Second last where it matters most

Published on: November 1, 2014 7:00 PM

November 1, 2014 by Aisha Fayyazi Sarwari

As if it were not bad enough that Pakistan has always shown a dismal performance when it comes to the gender gap, there is more bad news: it is getting worse, not better, over the years. Either these indicators are being ignored by the people responsible for this sector or there is no will to face the challenges in mainstreaming women in the workforce. Or both.
According to the World Economic Forum’s (WEF’s) recent report, Pakistan may take a little less than a century to close this gap. What remains between this reality and the year 2095 are millions of women whose status is no better than a herb that has to be extinguished to be of any benefit. Pakistan is ranked the second last country globally in terms of economic participation and opportunity for women. Economic equality is a mirror image of the equality culture dictates on gender. The problem lies with the religious conservatives. The problem is with laws like the Hudood Ordinance and the problem is when the rights of women are traded as bargaining chips for religious parties.
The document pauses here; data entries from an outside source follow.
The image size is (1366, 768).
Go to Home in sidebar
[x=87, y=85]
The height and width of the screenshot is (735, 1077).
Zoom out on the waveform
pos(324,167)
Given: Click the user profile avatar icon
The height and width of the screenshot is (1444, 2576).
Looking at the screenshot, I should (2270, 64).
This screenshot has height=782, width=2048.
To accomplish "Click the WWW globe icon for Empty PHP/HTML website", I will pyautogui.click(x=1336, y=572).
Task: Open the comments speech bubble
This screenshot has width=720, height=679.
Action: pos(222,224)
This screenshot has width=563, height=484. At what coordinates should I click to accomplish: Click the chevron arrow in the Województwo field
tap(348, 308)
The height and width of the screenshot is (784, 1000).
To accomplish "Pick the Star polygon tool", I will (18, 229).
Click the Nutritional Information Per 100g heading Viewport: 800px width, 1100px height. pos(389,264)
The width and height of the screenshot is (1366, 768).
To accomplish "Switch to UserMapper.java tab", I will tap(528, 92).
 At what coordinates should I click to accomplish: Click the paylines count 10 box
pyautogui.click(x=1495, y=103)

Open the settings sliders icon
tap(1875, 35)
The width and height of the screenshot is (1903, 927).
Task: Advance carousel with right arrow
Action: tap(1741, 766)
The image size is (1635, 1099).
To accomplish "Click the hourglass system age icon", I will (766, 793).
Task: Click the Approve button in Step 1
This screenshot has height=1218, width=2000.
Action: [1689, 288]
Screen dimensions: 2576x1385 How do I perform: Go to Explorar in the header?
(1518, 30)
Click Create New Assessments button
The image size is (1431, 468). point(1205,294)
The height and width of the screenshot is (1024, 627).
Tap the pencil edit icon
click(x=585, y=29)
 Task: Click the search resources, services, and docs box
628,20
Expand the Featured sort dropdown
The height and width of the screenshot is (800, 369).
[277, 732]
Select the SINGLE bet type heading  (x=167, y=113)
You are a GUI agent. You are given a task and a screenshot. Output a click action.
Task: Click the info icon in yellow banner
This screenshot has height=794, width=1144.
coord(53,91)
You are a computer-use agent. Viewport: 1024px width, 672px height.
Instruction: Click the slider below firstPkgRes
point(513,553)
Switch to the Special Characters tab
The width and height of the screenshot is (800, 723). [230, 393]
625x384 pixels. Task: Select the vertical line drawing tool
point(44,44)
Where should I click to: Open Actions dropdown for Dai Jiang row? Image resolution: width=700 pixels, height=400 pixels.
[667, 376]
Take, for example, the case of the Mutahida Majlis-e-Amal’s (MMA’s) Hasba Bill that required male guardians to accompany women in every public endeavour.
If reincarnation were a fact, Ziaul Haq would come back a pithy creature for what he did for women’s rights in Pakistan, but others that have carried his ideology to its end are even more worthy of a despicable life. The dictate that women do not go to school, do not go to male doctors and that marketplaces be inaccessible to them does to the gender gap what swallowing plastic bags does to sparrows. Accessibility to health, education and markets is what allows for any sense of empowerment for women to take root. It is where women can leverage their strengths and network to form more connections that augment what they have more of, be it food, a craft or even ideas. Blocking this is what kills progress both for women and for an economy as frail as Pakistan’s.
For all the slogans religious parties yell against the fact that Pakistan is submissive to foreign powers, there is little understanding that the remedy for that is working to improve indicators for women’s economic empowerment. The quantum of time lost each year to women choking away at the stove instead of experiencing an illuminating path to an economic pursuit is perhaps galactic; enough not to be ever made up, so that women’s children and their children find only darkness.
Sadly, the leadership advocating for women to bow before cultural hegemony are often secure themselves from back-breaking poverty. I have yet to see a hipster religious czar who does not travel in a diesel filed SUV entourage. Any change for it to have an impact has to be a drastic one. The rot has set in deep and its takers are many. Even women are buying it as their fate. When women leave to go to a workplace, they are so rabidly harassed standing for a taxi or walking to a bus stand that they find solace in quitting their jobs. The tyranny of misogyny haunts them in the form of harassment in the workplace that is both sexualised and more generalised. Women, the moment they recognise they are women, simultaneously recognise here that they are inferior. The cultural conditioning is set early.
Where is all the development money poured in over the years going if it is not fixing the gender gap? In a recent development project for education scholarships, many women applicants, after making it in the shortlist to go abroad and study, dropped out. What reason did they cite? Family disapproval. This is where all development aid, no matter how well-meaning or well-planned, crumbles under itself. Most gender sensitive programmes have a justification section that explains how the numbers for women targeted could not be met and then that is that. Men make up for those allocated positions.
In this way and more, society rewards the very people who have waged war (and make a mistake, it is a war) in this country on women. It enhances the prestige, wealth and status of those very people that keep women behind, themselves ahead. Pakistan is that shameful nation that is only a few thousand women away from being the best country in treating women the worst they can be treated in terms of economic empowerment.